>>>>
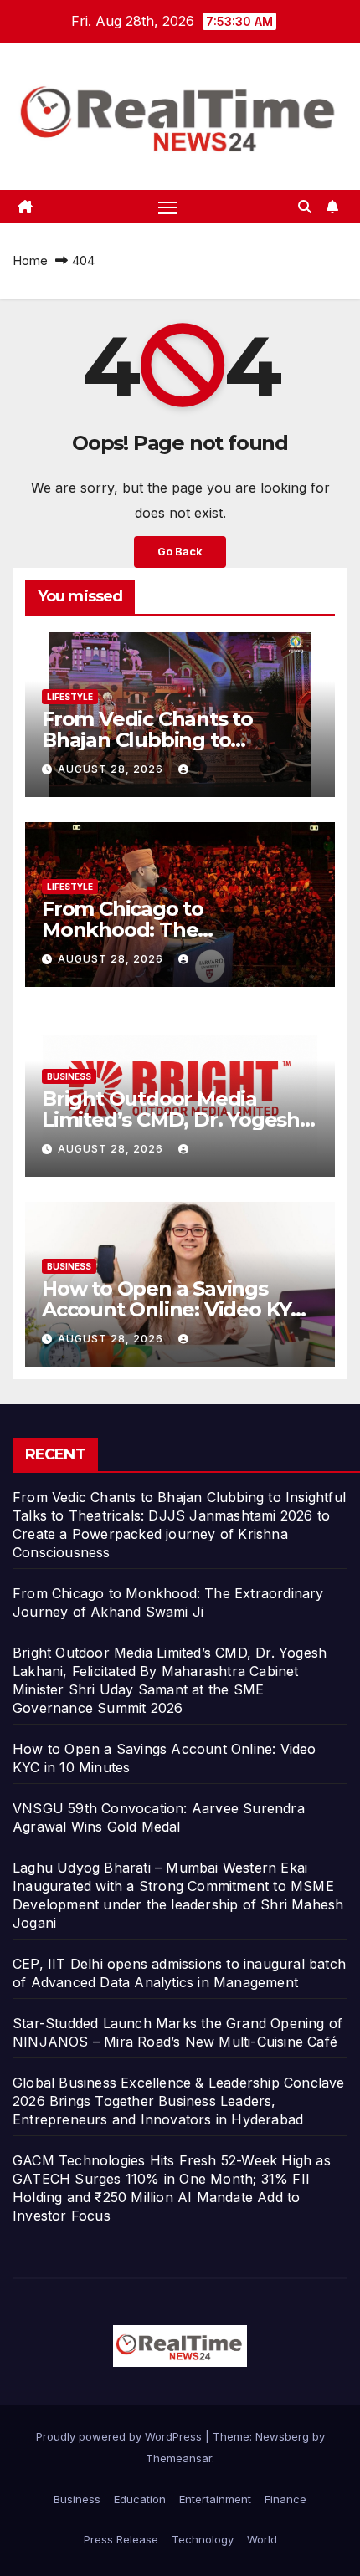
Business (69, 1076)
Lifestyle (70, 697)
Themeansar (179, 2458)
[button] (304, 206)
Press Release (121, 2539)
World (262, 2539)
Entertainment (215, 2499)
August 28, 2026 (112, 769)
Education (140, 2499)
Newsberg (282, 2436)
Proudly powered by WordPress (120, 2436)
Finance (285, 2499)
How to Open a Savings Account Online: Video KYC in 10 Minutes (173, 1309)
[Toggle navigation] (168, 206)
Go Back (180, 551)
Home (30, 260)
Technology (203, 2539)
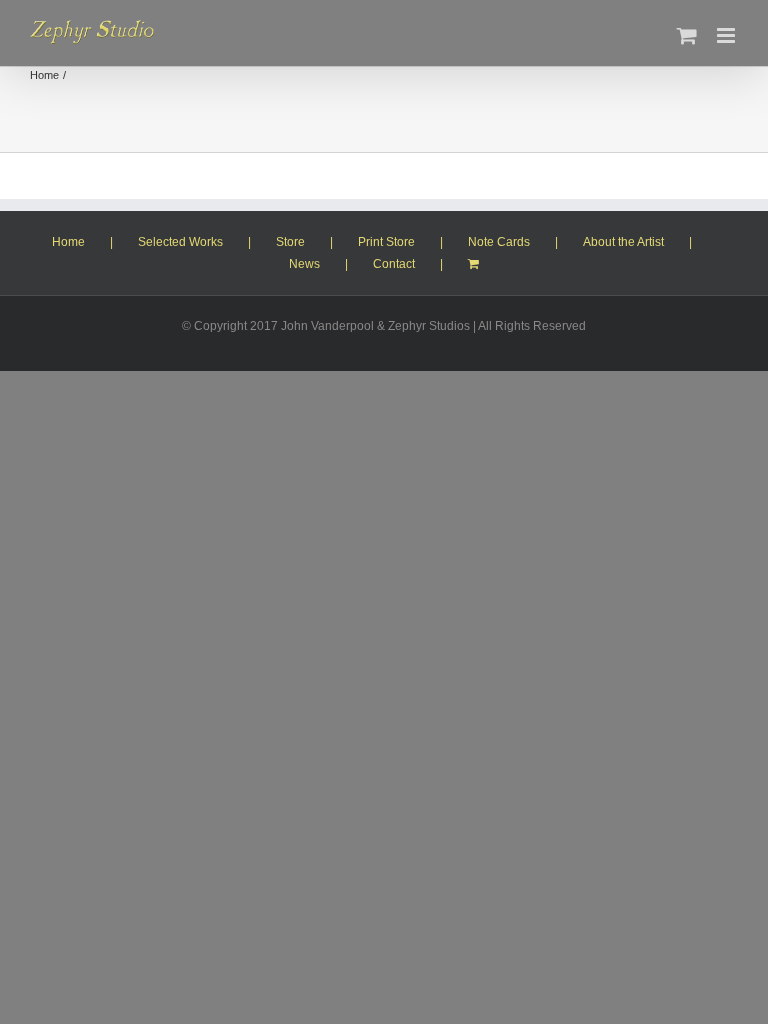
<<<<
> [TASK PROMPT] Please give again only the lines from the one containing "[button] (304, 206)" through the last line of the entries above, exactly as they stand and without pictures.

> [TASK RESPONSE]
[button] (304, 206)
Press Release (121, 2539)
World (262, 2539)
Entertainment (215, 2499)
August 28, 2026 (112, 769)
Education (140, 2499)
Newsberg (282, 2436)
Proudly powered by WordPress (120, 2436)
Finance (285, 2499)
How to Open a Savings Account Online: Video KYC in 10 Minutes (173, 1309)
[Toggle navigation] (168, 206)
Go Back (180, 551)
Home (30, 260)
Technology (203, 2539)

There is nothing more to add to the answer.